■ Problem
Line by line, copy out the data that follows.

■ Data shown
· · · ·
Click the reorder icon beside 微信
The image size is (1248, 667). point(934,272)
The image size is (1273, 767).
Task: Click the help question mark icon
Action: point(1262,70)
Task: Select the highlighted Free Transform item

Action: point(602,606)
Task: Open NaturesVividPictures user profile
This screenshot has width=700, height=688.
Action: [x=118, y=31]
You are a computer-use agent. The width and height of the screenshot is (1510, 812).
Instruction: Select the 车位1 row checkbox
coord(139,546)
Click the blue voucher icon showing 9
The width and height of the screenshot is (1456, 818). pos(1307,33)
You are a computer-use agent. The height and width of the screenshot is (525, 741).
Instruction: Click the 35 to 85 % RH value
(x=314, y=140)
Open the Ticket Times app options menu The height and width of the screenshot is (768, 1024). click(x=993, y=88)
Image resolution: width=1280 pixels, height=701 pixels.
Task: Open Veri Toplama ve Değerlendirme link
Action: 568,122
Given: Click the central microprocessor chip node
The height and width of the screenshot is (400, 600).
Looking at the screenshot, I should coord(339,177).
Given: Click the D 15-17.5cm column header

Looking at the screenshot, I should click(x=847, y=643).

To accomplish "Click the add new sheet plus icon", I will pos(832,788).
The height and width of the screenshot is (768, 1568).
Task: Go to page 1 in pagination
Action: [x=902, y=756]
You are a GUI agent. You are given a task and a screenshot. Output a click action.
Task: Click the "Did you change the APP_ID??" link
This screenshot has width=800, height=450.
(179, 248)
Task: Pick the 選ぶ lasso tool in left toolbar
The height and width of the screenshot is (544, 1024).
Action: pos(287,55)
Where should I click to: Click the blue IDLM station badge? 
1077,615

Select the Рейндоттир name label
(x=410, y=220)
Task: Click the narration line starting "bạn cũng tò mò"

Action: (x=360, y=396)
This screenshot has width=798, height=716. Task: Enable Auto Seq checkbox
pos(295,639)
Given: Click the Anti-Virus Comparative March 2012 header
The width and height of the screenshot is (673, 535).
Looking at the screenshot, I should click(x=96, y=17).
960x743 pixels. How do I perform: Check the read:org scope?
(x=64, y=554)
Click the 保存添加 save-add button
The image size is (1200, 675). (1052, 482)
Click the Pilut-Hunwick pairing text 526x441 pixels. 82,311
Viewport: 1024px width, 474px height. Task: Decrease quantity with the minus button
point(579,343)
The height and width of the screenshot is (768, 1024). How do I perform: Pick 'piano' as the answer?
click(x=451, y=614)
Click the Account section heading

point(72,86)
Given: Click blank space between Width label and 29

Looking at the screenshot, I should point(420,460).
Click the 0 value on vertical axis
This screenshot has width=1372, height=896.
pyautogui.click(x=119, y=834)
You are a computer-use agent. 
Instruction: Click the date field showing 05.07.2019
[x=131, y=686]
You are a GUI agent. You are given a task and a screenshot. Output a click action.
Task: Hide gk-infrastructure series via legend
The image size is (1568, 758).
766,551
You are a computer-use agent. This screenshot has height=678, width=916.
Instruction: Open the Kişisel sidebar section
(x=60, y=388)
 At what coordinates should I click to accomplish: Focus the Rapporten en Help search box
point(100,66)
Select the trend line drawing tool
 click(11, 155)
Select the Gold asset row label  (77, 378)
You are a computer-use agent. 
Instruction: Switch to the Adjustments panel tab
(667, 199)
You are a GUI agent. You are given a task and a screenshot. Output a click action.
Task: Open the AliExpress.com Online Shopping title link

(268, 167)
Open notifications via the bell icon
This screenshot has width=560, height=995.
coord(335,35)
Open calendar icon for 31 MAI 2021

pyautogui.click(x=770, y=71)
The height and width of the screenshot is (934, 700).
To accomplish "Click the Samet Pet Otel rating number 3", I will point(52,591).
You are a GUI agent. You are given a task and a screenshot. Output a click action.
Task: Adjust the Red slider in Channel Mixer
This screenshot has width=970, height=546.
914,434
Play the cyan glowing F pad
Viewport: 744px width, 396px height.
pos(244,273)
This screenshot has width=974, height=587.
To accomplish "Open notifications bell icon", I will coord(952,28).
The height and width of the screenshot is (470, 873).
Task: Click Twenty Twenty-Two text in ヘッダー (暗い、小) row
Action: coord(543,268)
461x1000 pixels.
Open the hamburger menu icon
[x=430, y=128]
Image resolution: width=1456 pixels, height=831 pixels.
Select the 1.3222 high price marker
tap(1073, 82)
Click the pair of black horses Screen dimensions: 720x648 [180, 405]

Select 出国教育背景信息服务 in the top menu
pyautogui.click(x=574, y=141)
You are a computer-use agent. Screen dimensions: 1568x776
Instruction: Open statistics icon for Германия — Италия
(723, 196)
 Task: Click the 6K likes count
· · · ·
■ Exercise result
Click the reorder icon beside 微信
The image size is (1248, 667). point(934,272)
The image size is (1273, 767).
Task: Click the help question mark icon
Action: point(1262,70)
Task: Select the highlighted Free Transform item

Action: point(602,606)
Task: Open NaturesVividPictures user profile
This screenshot has width=700, height=688.
Action: [x=118, y=31]
You are a computer-use agent. The width and height of the screenshot is (1510, 812).
Instruction: Select the 车位1 row checkbox
coord(139,546)
Click the blue voucher icon showing 9
The width and height of the screenshot is (1456, 818). pos(1307,33)
You are a computer-use agent. The height and width of the screenshot is (525, 741).
Instruction: Click the 35 to 85 % RH value
(x=314, y=140)
Open the Ticket Times app options menu The height and width of the screenshot is (768, 1024). click(x=993, y=88)
Image resolution: width=1280 pixels, height=701 pixels.
Task: Open Veri Toplama ve Değerlendirme link
Action: 568,122
Given: Click the central microprocessor chip node
The height and width of the screenshot is (400, 600).
Looking at the screenshot, I should coord(339,177).
Given: Click the D 15-17.5cm column header

Looking at the screenshot, I should click(x=847, y=643).

To accomplish "Click the add new sheet plus icon", I will pos(832,788).
The height and width of the screenshot is (768, 1568).
Task: Go to page 1 in pagination
Action: [x=902, y=756]
You are a GUI agent. You are given a task and a screenshot. Output a click action.
Task: Click the "Did you change the APP_ID??" link
This screenshot has width=800, height=450.
(179, 248)
Task: Pick the 選ぶ lasso tool in left toolbar
The height and width of the screenshot is (544, 1024).
Action: pos(287,55)
Where should I click to: Click the blue IDLM station badge? 
1077,615

Select the Рейндоттир name label
(x=410, y=220)
Task: Click the narration line starting "bạn cũng tò mò"

Action: (x=360, y=396)
This screenshot has width=798, height=716. Task: Enable Auto Seq checkbox
pos(295,639)
Given: Click the Anti-Virus Comparative March 2012 header
The width and height of the screenshot is (673, 535).
Looking at the screenshot, I should click(x=96, y=17).
960x743 pixels. How do I perform: Check the read:org scope?
(x=64, y=554)
Click the 保存添加 save-add button
The image size is (1200, 675). (1052, 482)
Click the Pilut-Hunwick pairing text 526x441 pixels. 82,311
Viewport: 1024px width, 474px height. Task: Decrease quantity with the minus button
point(579,343)
The height and width of the screenshot is (768, 1024). How do I perform: Pick 'piano' as the answer?
click(x=451, y=614)
Click the Account section heading

point(72,86)
Given: Click blank space between Width label and 29

Looking at the screenshot, I should point(420,460).
Click the 0 value on vertical axis
This screenshot has width=1372, height=896.
pyautogui.click(x=119, y=834)
You are a computer-use agent. 
Instruction: Click the date field showing 05.07.2019
[x=131, y=686]
You are a GUI agent. You are given a task and a screenshot. Output a click action.
Task: Hide gk-infrastructure series via legend
The image size is (1568, 758).
766,551
You are a computer-use agent. This screenshot has height=678, width=916.
Instruction: Open the Kişisel sidebar section
(x=60, y=388)
 At what coordinates should I click to accomplish: Focus the Rapporten en Help search box
point(100,66)
Select the trend line drawing tool
 click(11, 155)
Select the Gold asset row label  (77, 378)
You are a computer-use agent. 
Instruction: Switch to the Adjustments panel tab
(667, 199)
You are a GUI agent. You are given a task and a screenshot. Output a click action.
Task: Open the AliExpress.com Online Shopping title link

(268, 167)
Open notifications via the bell icon
This screenshot has width=560, height=995.
coord(335,35)
Open calendar icon for 31 MAI 2021

pyautogui.click(x=770, y=71)
The height and width of the screenshot is (934, 700).
To accomplish "Click the Samet Pet Otel rating number 3", I will point(52,591).
You are a GUI agent. You are given a task and a screenshot. Output a click action.
Task: Adjust the Red slider in Channel Mixer
This screenshot has width=970, height=546.
914,434
Play the cyan glowing F pad
Viewport: 744px width, 396px height.
pos(244,273)
This screenshot has width=974, height=587.
To accomplish "Open notifications bell icon", I will coord(952,28).
The height and width of the screenshot is (470, 873).
Task: Click Twenty Twenty-Two text in ヘッダー (暗い、小) row
Action: coord(543,268)
461x1000 pixels.
Open the hamburger menu icon
[x=430, y=128]
Image resolution: width=1456 pixels, height=831 pixels.
Select the 1.3222 high price marker
tap(1073, 82)
Click the pair of black horses Screen dimensions: 720x648 [180, 405]

Select 出国教育背景信息服务 in the top menu
pyautogui.click(x=574, y=141)
You are a computer-use agent. Screen dimensions: 1568x776
Instruction: Open statistics icon for Германия — Италия
(723, 196)
 Task: Click the 6K likes count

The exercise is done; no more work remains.